→ **Required task**
According to the excerpt on the evolutionary emergence of symbolic culture, where and during what period do some archaeologists now think symbolic culture probably emerged?

====== Excerpted text

Evolutionary emergence

From a Darwinian standpoint, symbolic culture has proved hard to explain. One difficulty is that the concept itself often seems unsettling and philosophically unacceptable to natural scientists. Modern science became established in opposition to the idea that culturally accepted fictions can be equated with facts. Yet the concept of symbolic culture requires us to grasp just that paradoxical possibility. Long before the late twentieth century invention of the Internet, evolution allowed humans to flit between two realms, reality on the one hand, virtual reality on the other. Symbolic culture is an environment of virtual entities lacking counterparts in the real world.

It was once thought that art and symbolic culture first emerged in Europe some 40,000 years ago, during the Middle-to-Upper Palaeolithic transition – often termed the 'symbolic explosion' or 'Upper Palaeolithic revolution'. Some archaeologists still adhere to this view. Others now accept that symbolic culture probably emerged in sub-Saharan Africa at a much earlier date, during the period known as the Middle Stone Age. The evidence consists of traditions of ground ochre with strong selection for the colour red, examples of so-called ochre 'crayons' which appear to have been used for purposes of design, probably on the body, and geometric engravings on blocks of ochre. All this apparently formed part of a cosmetics industry dated to between 100,000 and 200,000 years ago. One theory is that this constitutes evidence for a ritual tradition. A bone apparently engraved with six lines from ~120 kya may be the earliest evidence of human use of symbols. In addition, from about 100,000 years ago, there are pierced shells which appear to show signs of wear, suggesting that they were strung together to make necklaces.

============
====== Items

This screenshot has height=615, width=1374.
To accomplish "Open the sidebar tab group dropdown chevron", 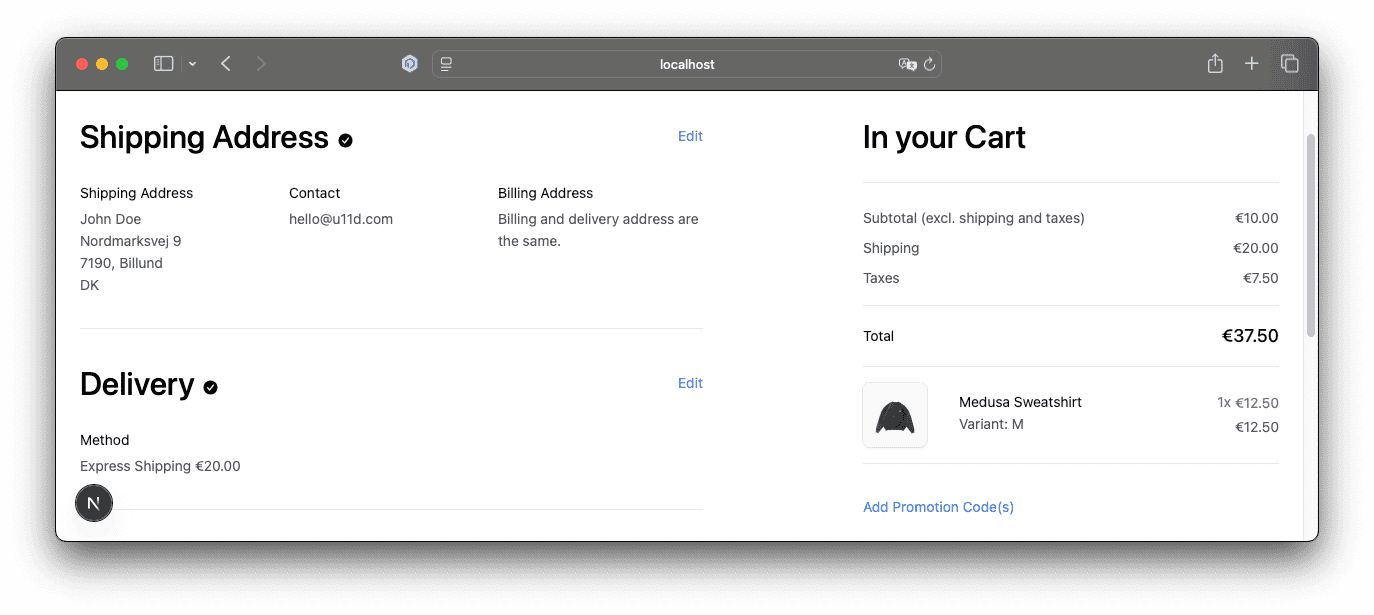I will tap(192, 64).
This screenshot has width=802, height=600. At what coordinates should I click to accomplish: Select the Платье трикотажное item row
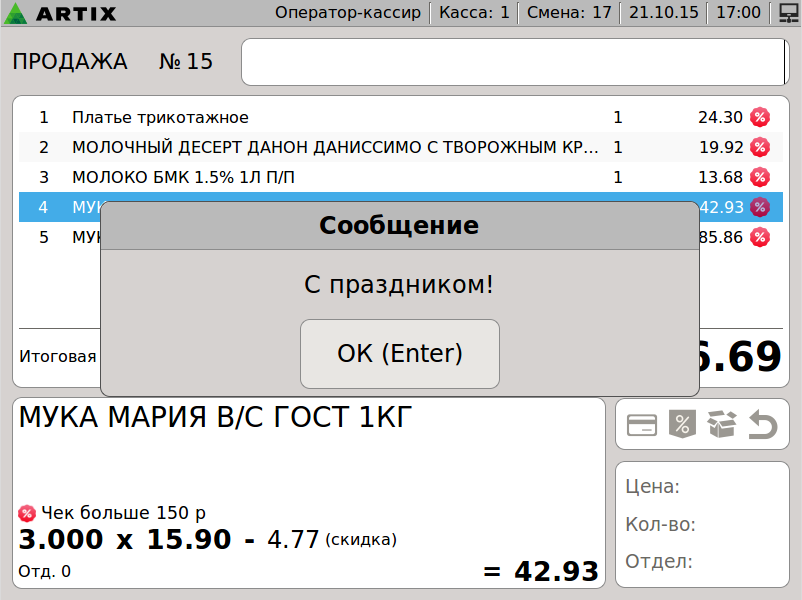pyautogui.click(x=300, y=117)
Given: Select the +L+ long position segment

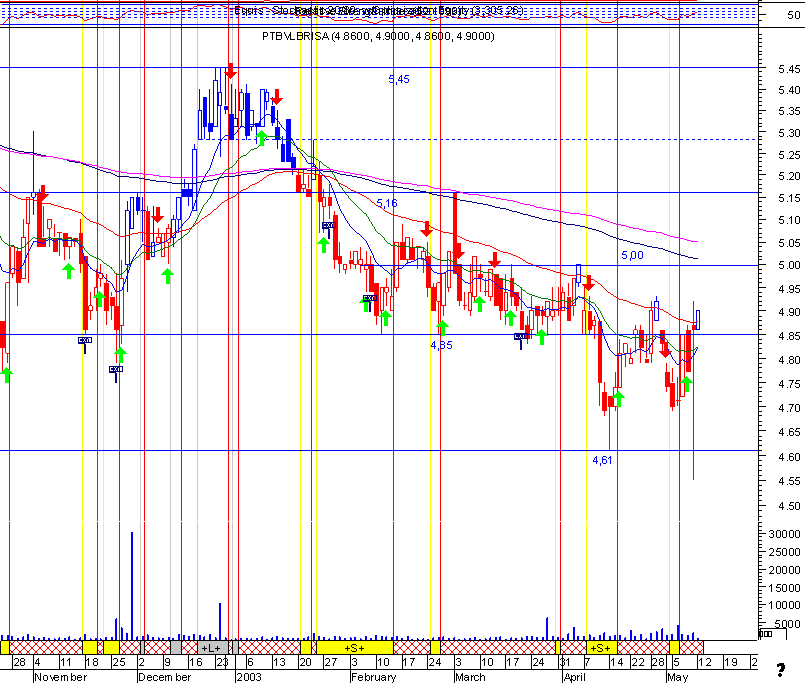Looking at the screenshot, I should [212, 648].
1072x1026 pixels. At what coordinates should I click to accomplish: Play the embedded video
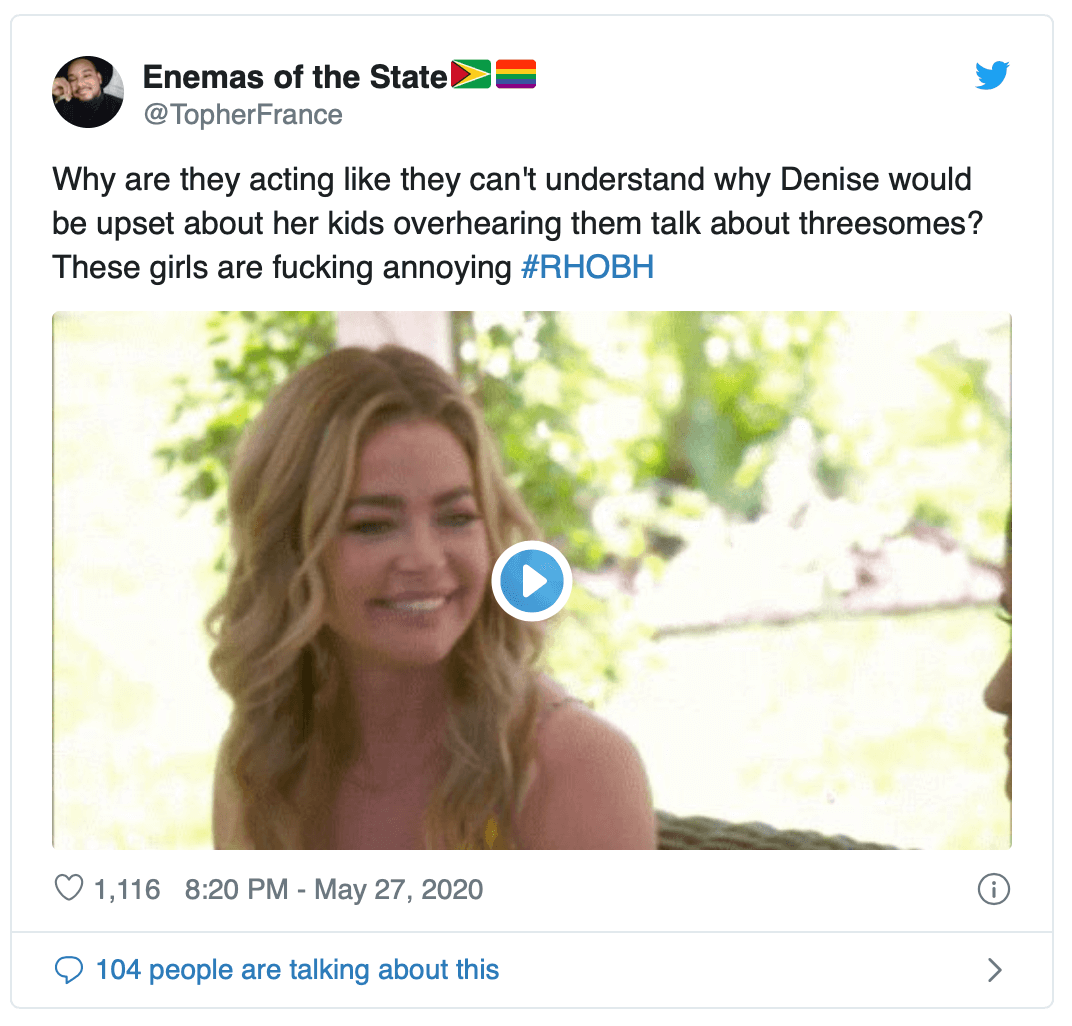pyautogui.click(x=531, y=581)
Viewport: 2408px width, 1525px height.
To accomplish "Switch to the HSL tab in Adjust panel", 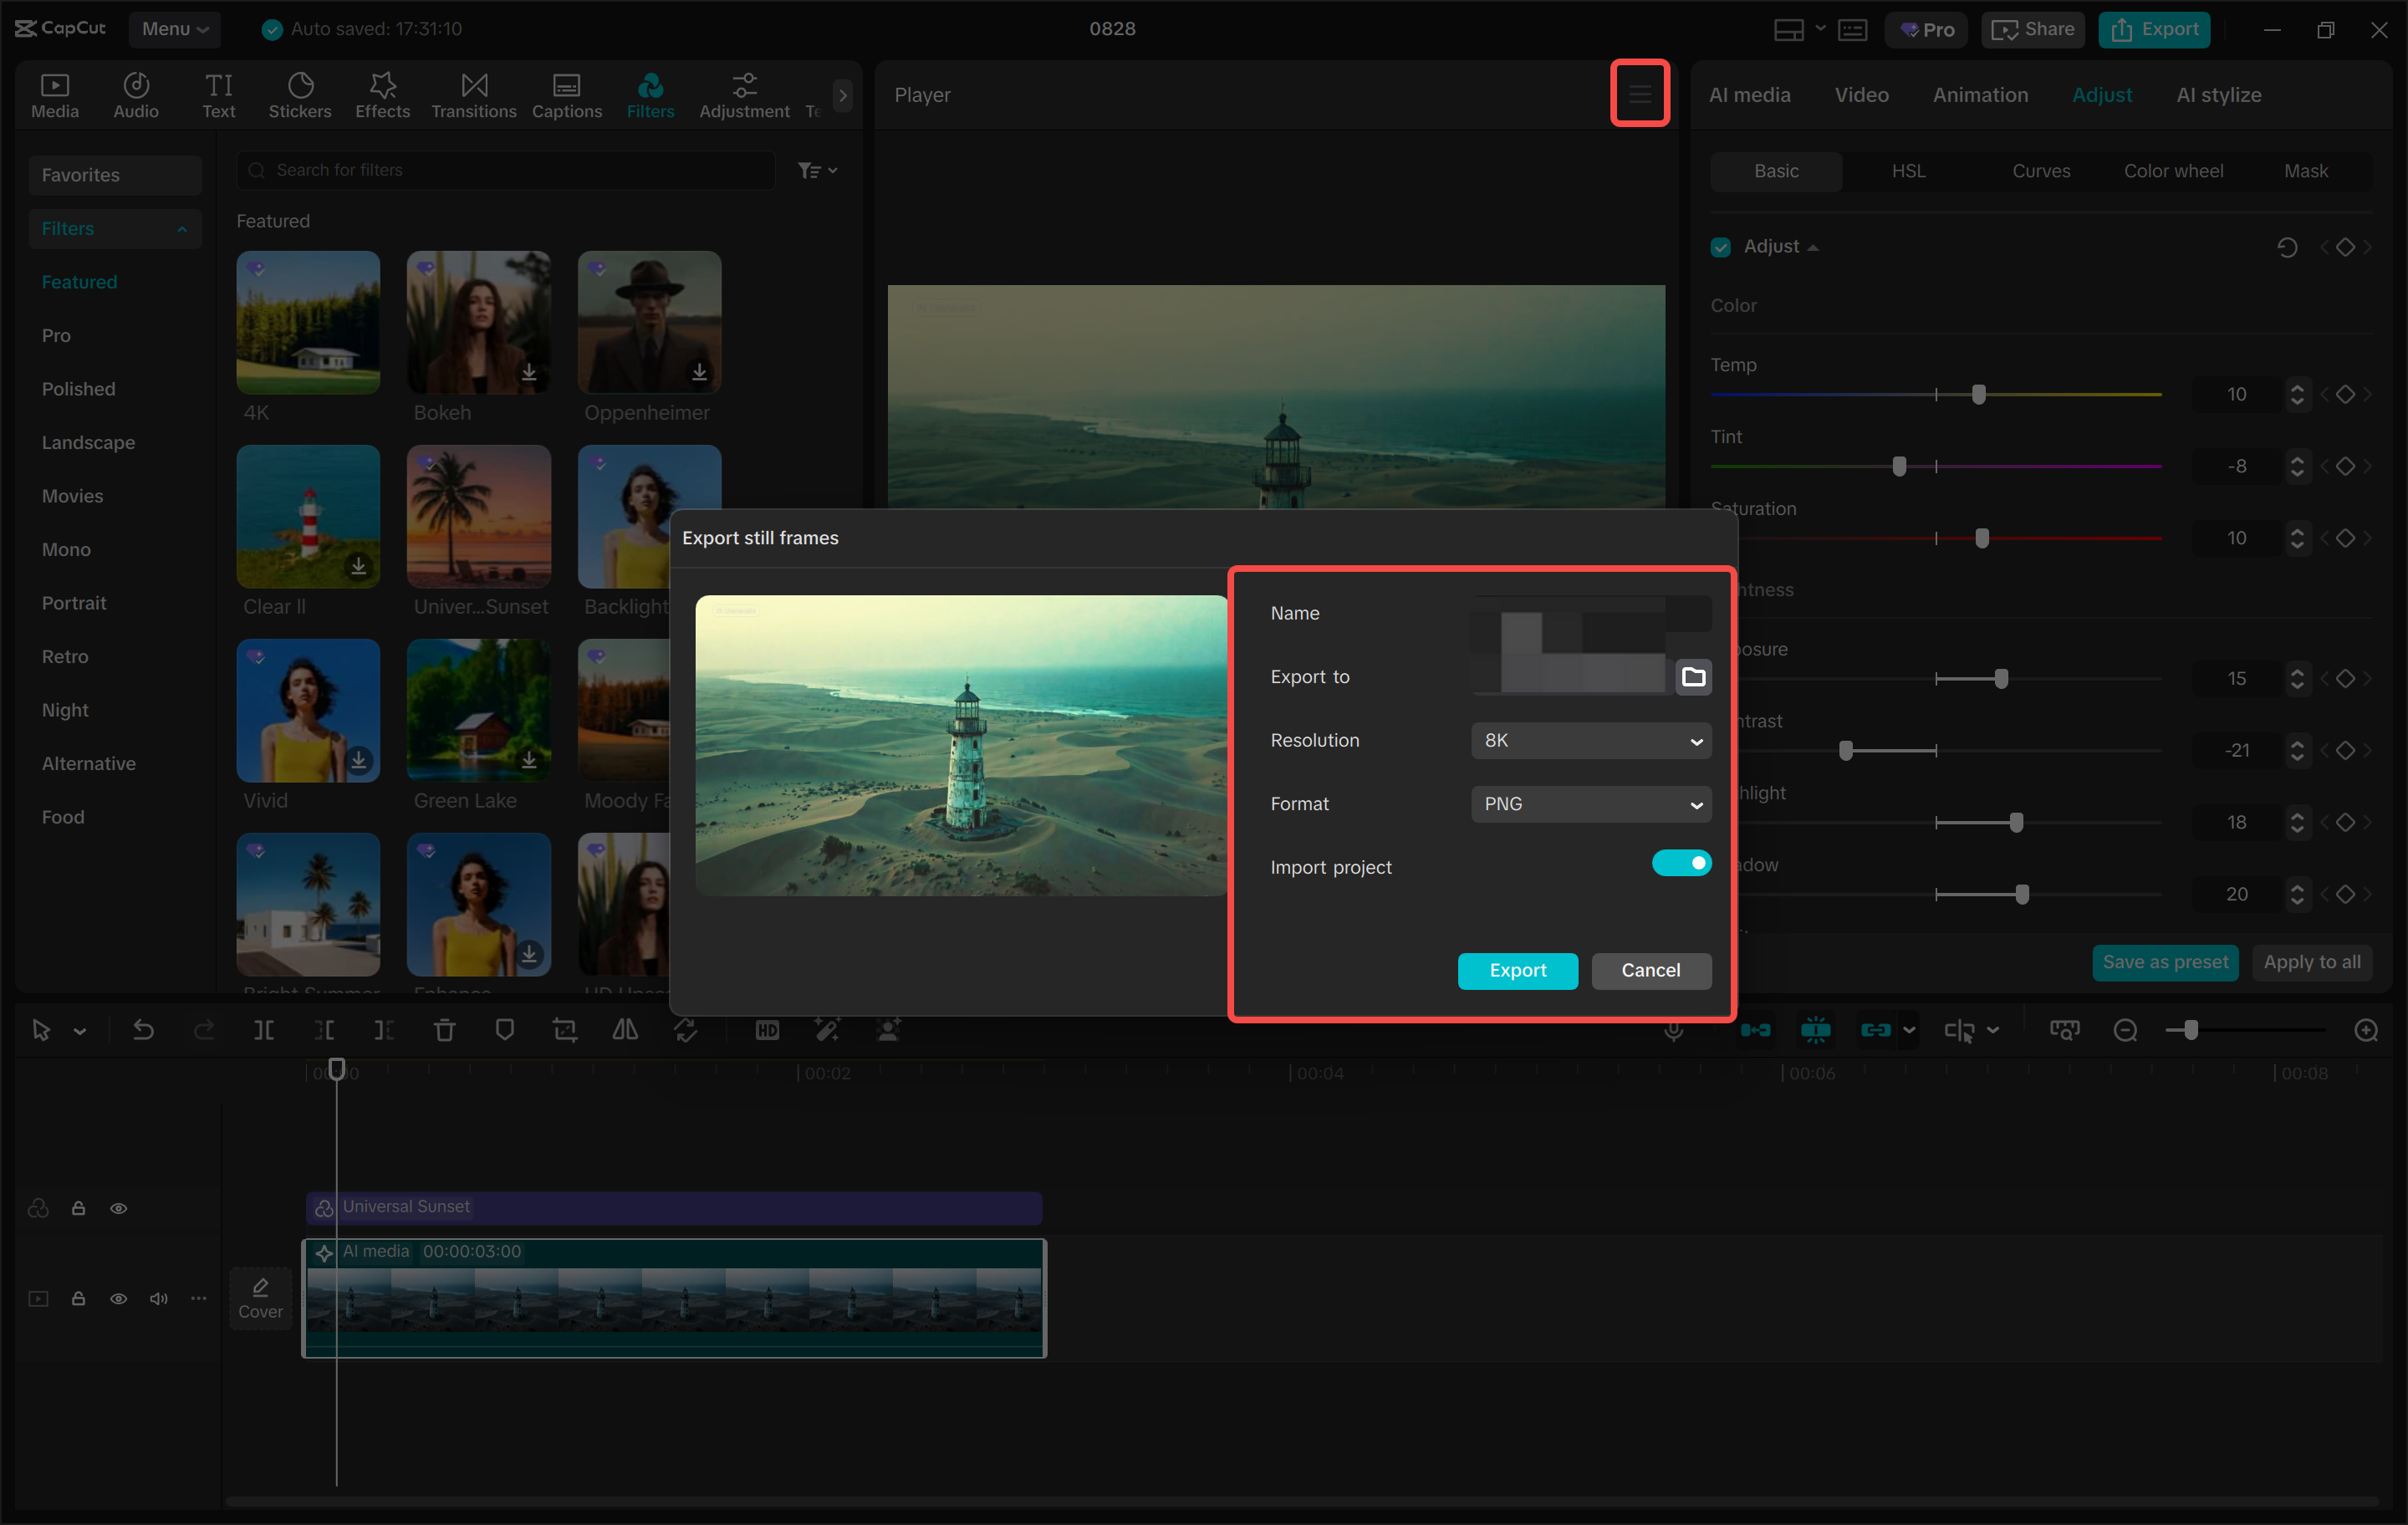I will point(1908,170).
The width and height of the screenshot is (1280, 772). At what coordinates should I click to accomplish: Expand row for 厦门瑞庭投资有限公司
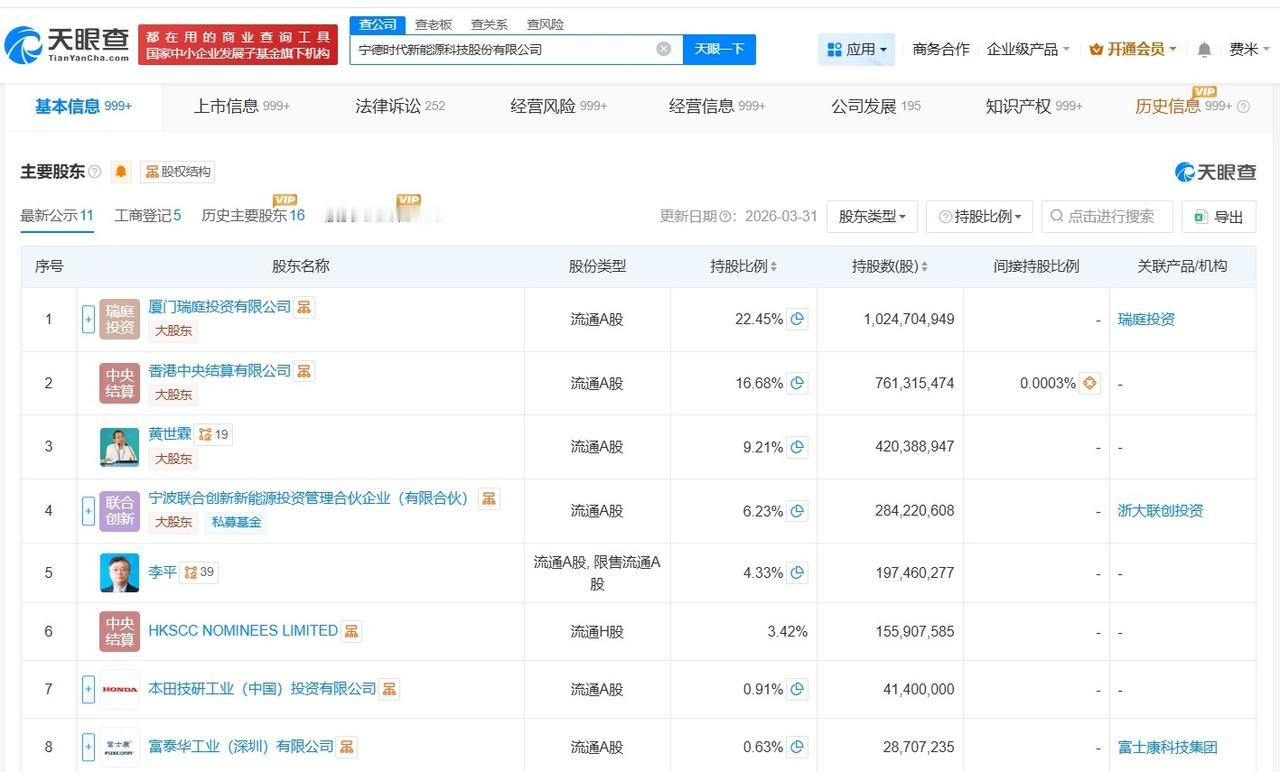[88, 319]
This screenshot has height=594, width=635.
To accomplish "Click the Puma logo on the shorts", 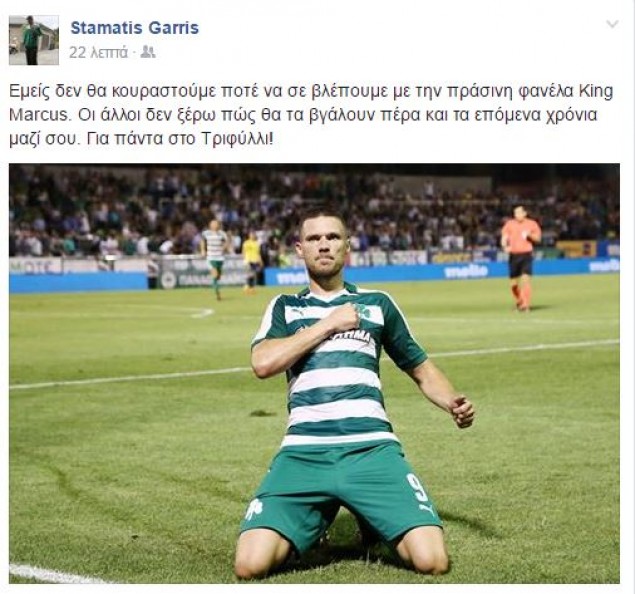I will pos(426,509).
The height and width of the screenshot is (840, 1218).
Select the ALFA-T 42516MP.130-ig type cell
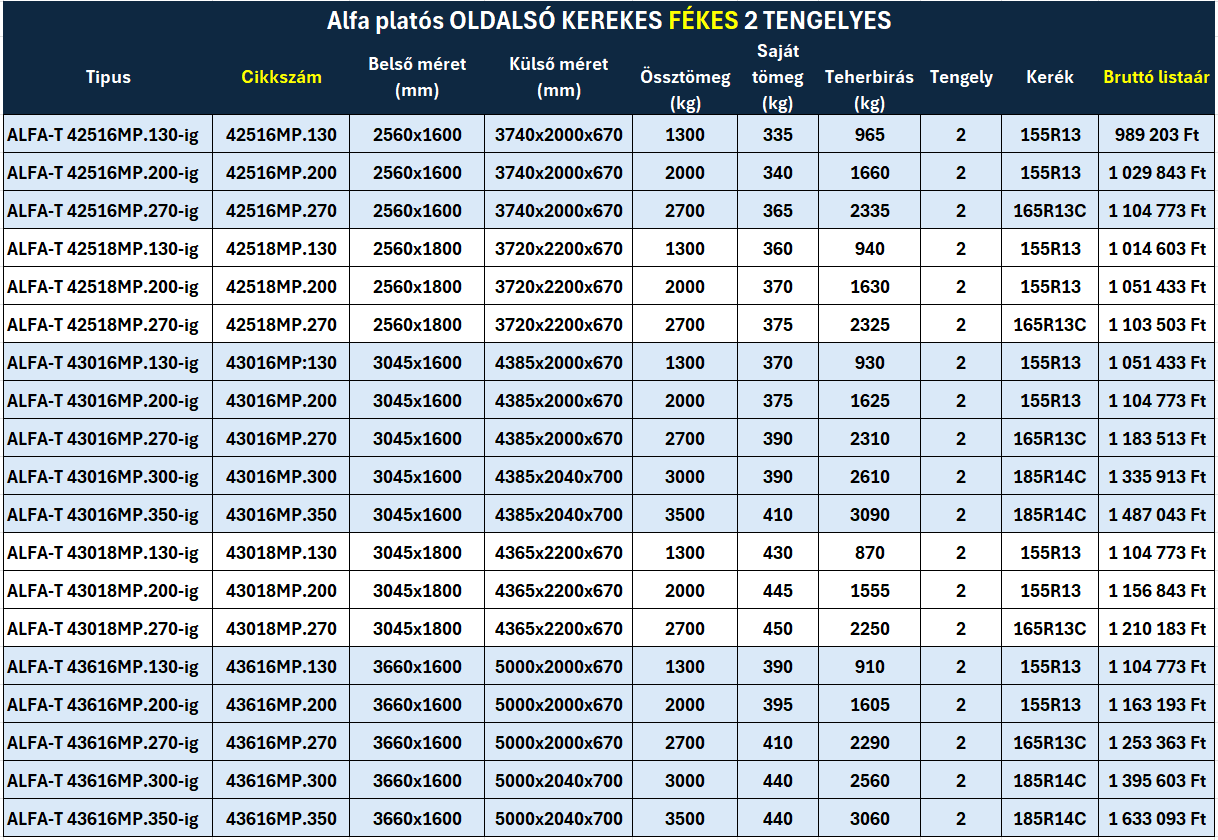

============

→ **Exercise answer**
In sub-Saharan Africa, during the Middle Stone Age.